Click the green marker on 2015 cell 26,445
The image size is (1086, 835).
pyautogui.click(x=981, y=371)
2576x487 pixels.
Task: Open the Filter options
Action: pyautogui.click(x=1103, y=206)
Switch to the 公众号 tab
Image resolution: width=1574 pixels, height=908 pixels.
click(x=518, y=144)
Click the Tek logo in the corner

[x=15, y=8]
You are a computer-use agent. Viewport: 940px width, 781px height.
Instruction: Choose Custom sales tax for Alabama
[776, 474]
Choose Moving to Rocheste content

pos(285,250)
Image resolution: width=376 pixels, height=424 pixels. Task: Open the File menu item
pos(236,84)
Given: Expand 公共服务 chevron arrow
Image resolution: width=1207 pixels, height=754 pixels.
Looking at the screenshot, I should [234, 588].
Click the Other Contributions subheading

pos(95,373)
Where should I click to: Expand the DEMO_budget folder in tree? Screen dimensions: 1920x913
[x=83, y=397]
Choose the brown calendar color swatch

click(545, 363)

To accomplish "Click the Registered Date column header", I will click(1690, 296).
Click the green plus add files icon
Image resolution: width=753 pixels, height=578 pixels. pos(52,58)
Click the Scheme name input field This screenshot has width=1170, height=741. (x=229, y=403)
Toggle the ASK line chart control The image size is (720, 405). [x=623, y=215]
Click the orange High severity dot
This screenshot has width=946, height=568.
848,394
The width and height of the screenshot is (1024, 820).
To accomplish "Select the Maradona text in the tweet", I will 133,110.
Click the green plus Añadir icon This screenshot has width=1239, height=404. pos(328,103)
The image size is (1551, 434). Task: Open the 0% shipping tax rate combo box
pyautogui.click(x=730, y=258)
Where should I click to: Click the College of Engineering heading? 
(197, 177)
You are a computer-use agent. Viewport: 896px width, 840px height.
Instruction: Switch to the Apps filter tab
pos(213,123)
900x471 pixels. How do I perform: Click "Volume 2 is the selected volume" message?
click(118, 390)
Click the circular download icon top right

-=-=-=-=-

#### [Work instruction]
What is the number of lines in the records that hold the word "will"? Answer with that number only.

#### [Your response]
2